**Try it**
What is the number of lines in these records with "will" in them? Answer with that number only.

(Stored data)
- - - - - - -
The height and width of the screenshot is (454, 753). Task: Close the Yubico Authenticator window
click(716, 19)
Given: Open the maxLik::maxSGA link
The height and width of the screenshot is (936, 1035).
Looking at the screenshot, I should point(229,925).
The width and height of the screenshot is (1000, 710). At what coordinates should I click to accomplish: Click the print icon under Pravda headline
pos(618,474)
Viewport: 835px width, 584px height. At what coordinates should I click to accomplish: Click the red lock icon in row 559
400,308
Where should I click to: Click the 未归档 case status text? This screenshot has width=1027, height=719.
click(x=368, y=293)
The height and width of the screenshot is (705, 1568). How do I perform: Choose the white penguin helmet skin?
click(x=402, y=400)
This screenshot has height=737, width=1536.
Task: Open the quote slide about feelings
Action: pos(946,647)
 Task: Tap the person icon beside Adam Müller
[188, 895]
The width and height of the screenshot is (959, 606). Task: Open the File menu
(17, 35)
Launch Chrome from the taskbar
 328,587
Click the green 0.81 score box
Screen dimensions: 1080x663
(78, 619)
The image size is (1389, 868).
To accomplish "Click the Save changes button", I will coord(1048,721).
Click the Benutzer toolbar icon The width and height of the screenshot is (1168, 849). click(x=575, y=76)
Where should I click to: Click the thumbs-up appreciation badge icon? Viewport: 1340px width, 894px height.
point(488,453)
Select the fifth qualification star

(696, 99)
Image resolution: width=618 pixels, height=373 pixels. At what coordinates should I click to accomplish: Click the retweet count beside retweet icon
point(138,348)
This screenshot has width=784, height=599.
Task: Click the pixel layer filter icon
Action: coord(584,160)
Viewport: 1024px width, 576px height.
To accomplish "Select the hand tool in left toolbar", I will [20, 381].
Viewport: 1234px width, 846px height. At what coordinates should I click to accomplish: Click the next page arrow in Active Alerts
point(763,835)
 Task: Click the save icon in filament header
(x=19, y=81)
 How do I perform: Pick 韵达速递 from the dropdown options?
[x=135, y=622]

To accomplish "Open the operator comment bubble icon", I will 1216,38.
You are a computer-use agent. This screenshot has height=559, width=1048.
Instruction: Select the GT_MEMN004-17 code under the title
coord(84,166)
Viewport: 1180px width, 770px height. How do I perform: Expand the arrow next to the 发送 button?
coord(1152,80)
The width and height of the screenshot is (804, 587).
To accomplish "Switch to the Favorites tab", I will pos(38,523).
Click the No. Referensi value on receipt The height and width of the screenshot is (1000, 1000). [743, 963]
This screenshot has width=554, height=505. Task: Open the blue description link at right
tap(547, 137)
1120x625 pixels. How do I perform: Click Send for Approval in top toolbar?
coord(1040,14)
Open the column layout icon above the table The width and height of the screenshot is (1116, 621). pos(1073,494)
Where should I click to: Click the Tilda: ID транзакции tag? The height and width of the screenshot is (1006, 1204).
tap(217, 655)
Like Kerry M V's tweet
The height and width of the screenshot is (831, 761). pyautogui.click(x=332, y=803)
- - - - - - -
**Exercise solution**
4